Gronelândia? Nuno Melo espera que "aliados se comportem como aliados"
- 06/01/2026
"A Gronelândia é uma região autónoma da Dinamarca, goza de uma larga autonomia, mas tem como chefe de Estado a rainha da Dinamarca. E o destino da Gronelândia pertence ao povo da Gronelândia e ao povo dinamarquês. Recordaria até que a Dinamarca é um país membro da União Europeia e país fundador da NATO, do lado de Portugal. E, por isso, aquilo que se espera é que o direito internacional seja sempre cumprido e que os aliados se comportem como aliados", disse à margem da visita ao polo do Porto do Hospital das Forças Armadas.
Questionado sobre as declarações da primeira-ministro dinamarquesa, Mette Frederiksen, que apelou aos Estados Unidos para que pare com as ameaças, Nuno Melo repetiu a resposta quanto ao comportamento que se espera dos países aliados.
"O que se espera, porque é o normal, é que o futuro da Gronelândia esteja nas mãos do seu povo e do povo dinamarquês. A Dinamarca é um país membro da União Europeia e fundador da NATO, a par de Portugal", insistiu.
Sobre a situação dos portugueses na Venezuela, após o ataque dos EUA, na madrugada de sábado, para deter o Presidente Nicolás Maduro e a esposa, o ministro afirmou esperar "que o Estado português não tenha que fazer nada".

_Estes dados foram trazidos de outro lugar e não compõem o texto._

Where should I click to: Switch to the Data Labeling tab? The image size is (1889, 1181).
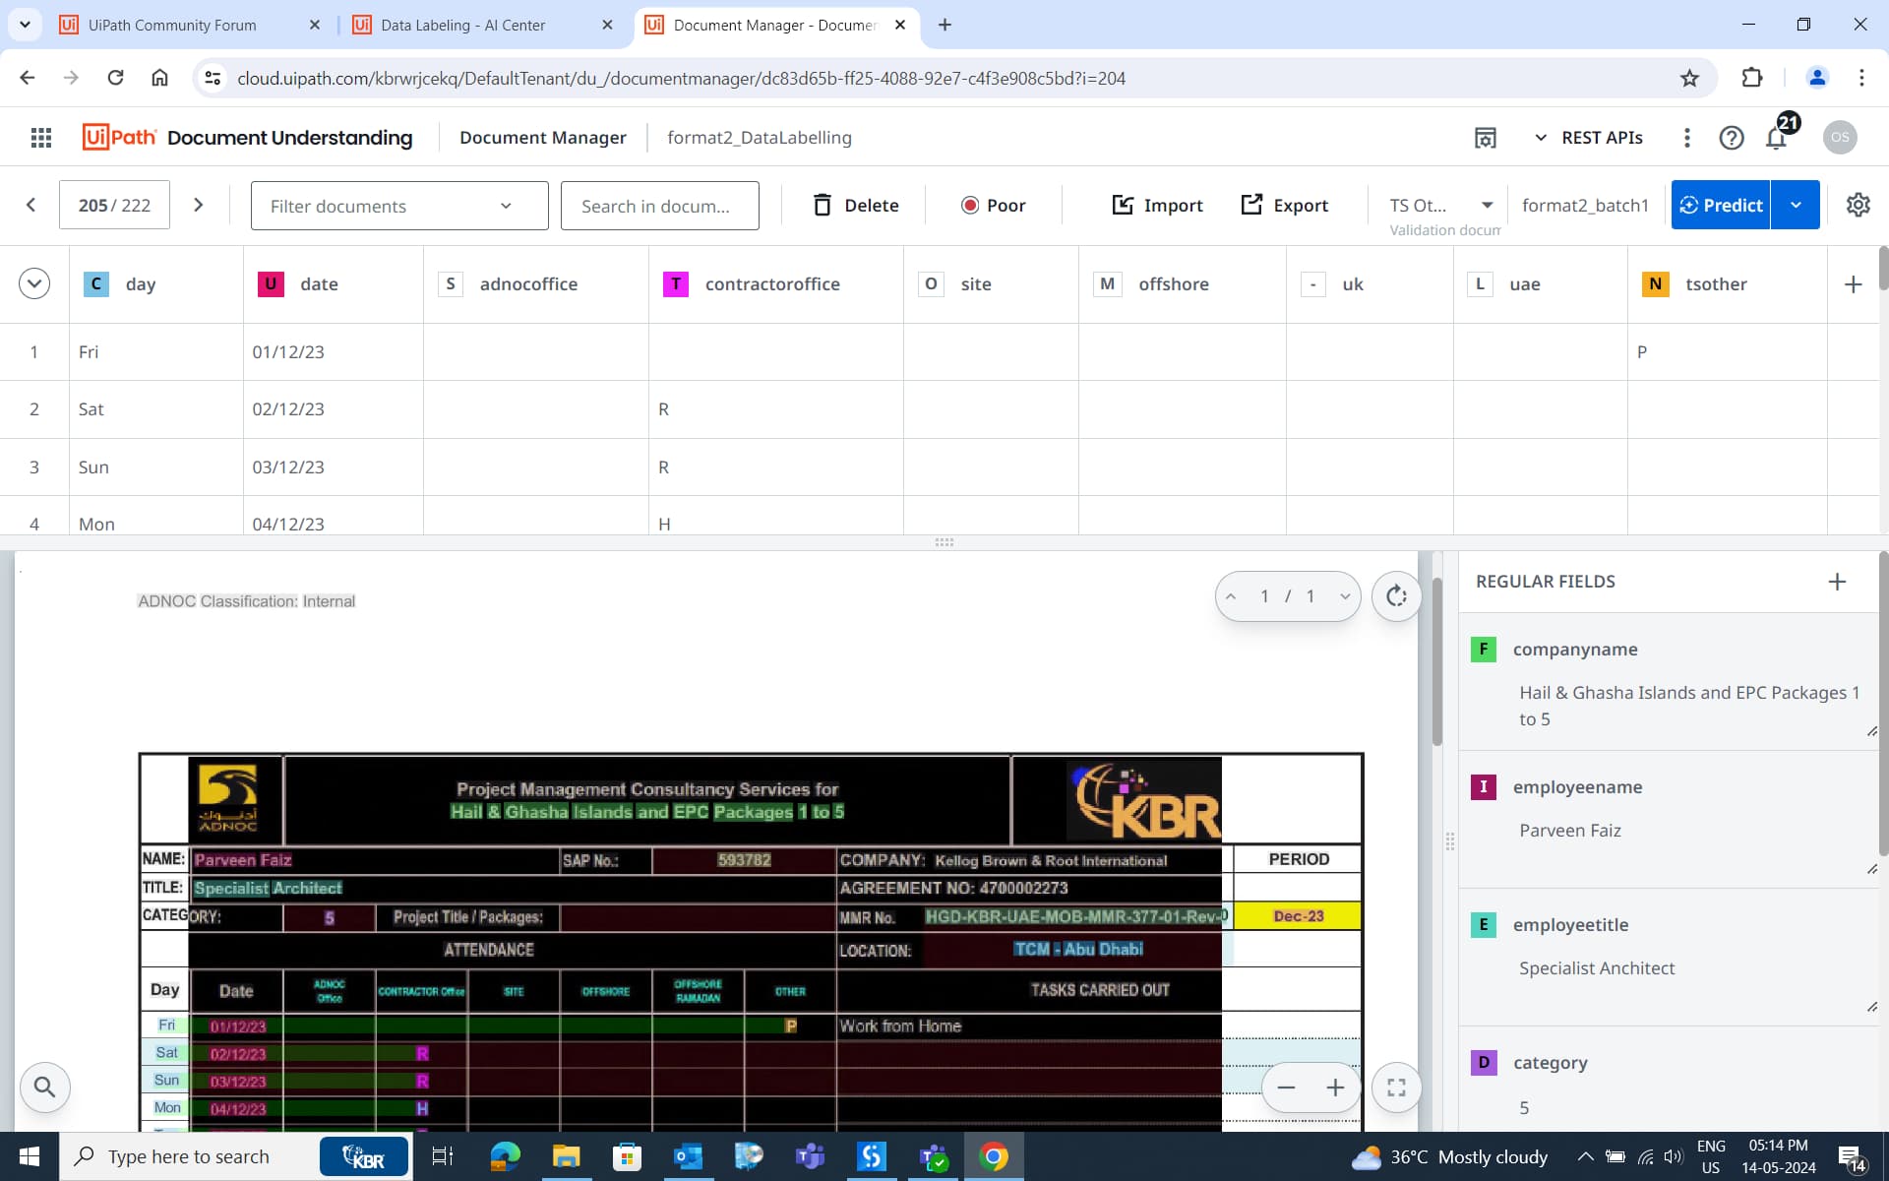click(x=462, y=25)
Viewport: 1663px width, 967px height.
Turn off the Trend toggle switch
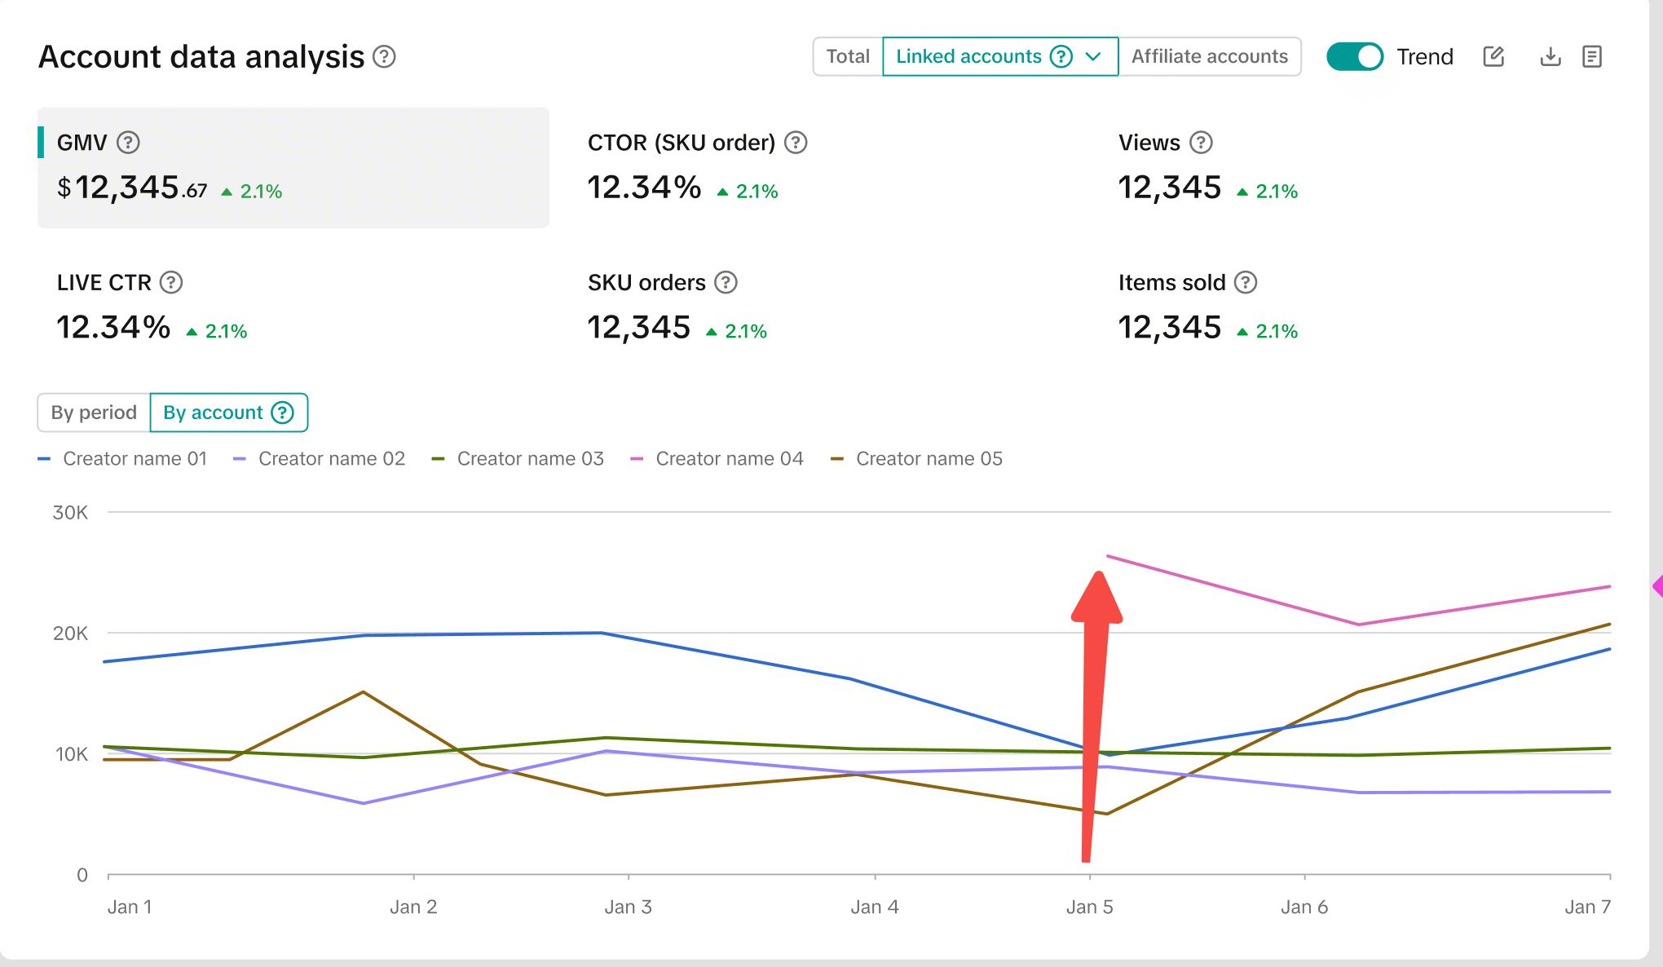tap(1355, 56)
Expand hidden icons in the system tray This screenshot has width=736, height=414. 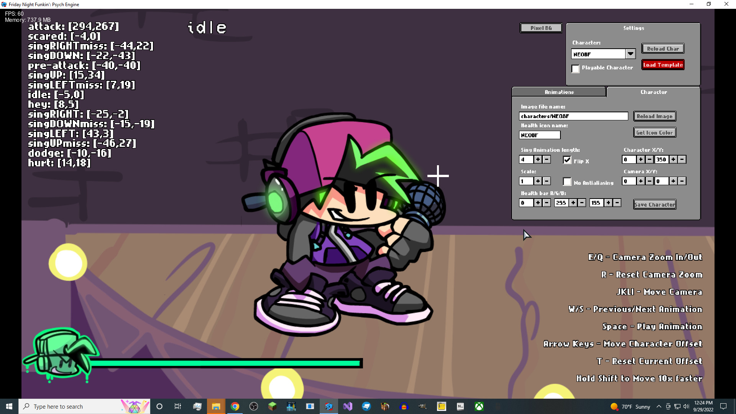(659, 406)
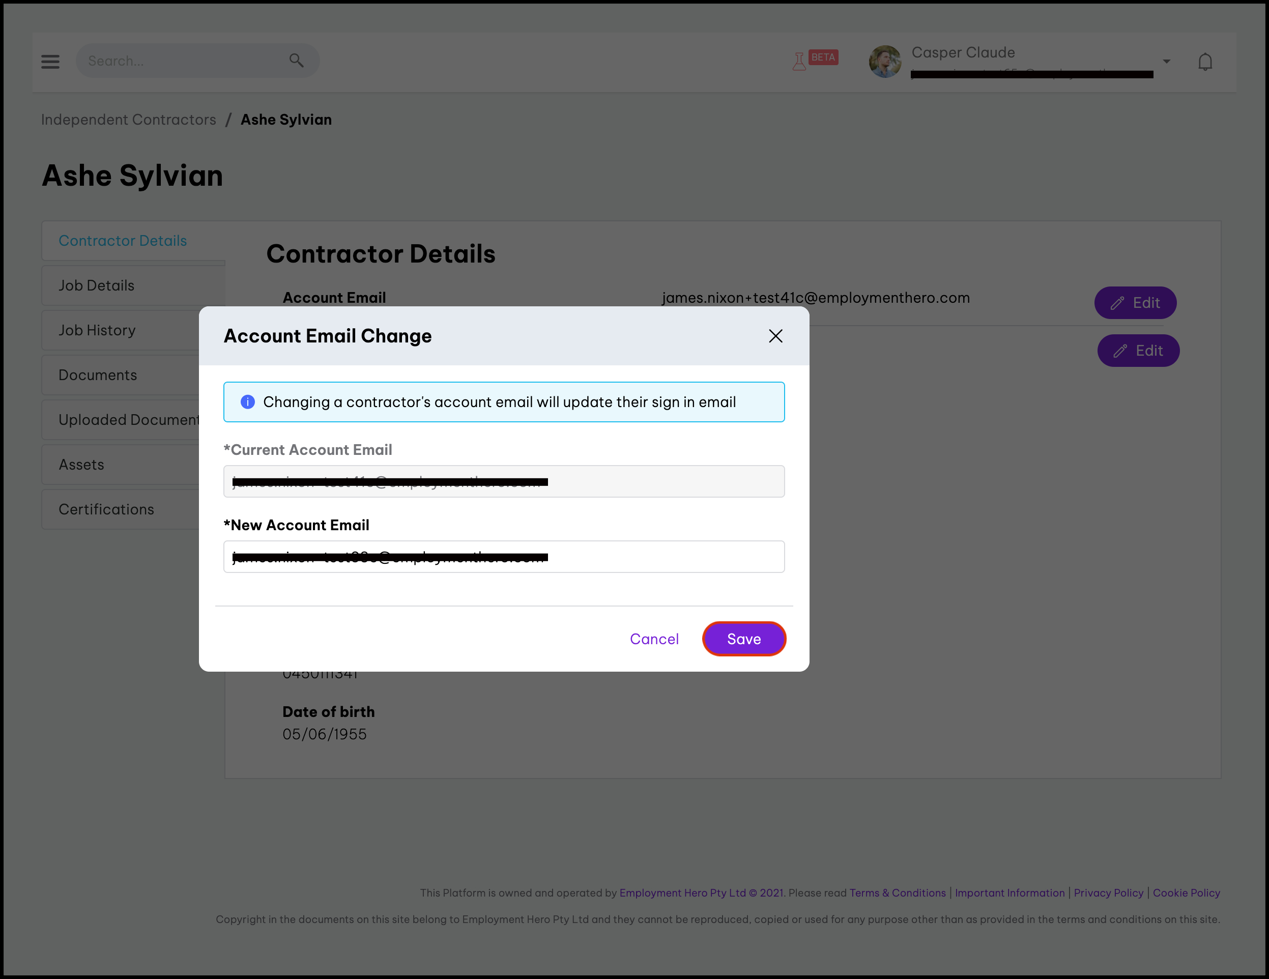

"O que nós desejamos é que, tendo em conta o atual contexto geopolítico e a situação que é conhecida na Venezuela, que possamos caminhar para a democracia, sendo certo que Nicolás Maduro não era reconhecido, do ponto de vista da legitimidade internacional, como representante de pleno direito da Venezuela", acrescentou.
Questionado sobre a reunião, na quarta-feira, com o Comissário Europeu para a Defesa e Espaço, Andrius Kubilius, e quais os assuntos que irão tratar, Nuno Melo respondeu: "naturalmente que, quando está presente em Portugal um Comissário [Europeu] da Defesa, o contexto geopolítico e o esforço em curso em Portugal, no sentido da modernização das Forças Armadas, valorizando a condição militar, dignificando essas Forças Armadas, serão certamente temas em cima da mesa".
O ministro da Defesa deu ainda nota que o comissário "visitará várias instituições das Forças Armadas, relacionadas também com a NATO".
"Diria que é uma visita normal num contexto sensível", sintetizou Nuno Melo.
Na nota de imprensa a que a Lusa teve acesso lê-se que o comissário reunirá com Nuno Melo para debater a prontidão da defesa europeia, a implementação do Instrumento de Ação para a Segurança da Europa (SAFE) e o reforço do apoio à Ucrânia.
Andrius Kubilius participará, depois, no Seminário Diplomático 2026 organizado pelo Ministro dos Negócios Estrangeiros, Paulo Rangel. Juntamente com o Ministro Nuno Melo e a Secretária-Geral Adjunta da OTAN, Radmila Shekerinska, o Comissário abordará o futuro da defesa europeia, detalha ainda o comunicado.
À tarde, acompanhado pelo Ministro da Educação, Ciência e Inovação, Fernando Alexandre, o Comissário visitará o Centro de Engenharia e Desenvolvimento (CEiiA), um dos principais investidores portugueses em investigação e desenvolvimento que desenvolve produtos inovadores em indústrias como a aeronáutica, a mobilidade e o espaço, lê-se ainda.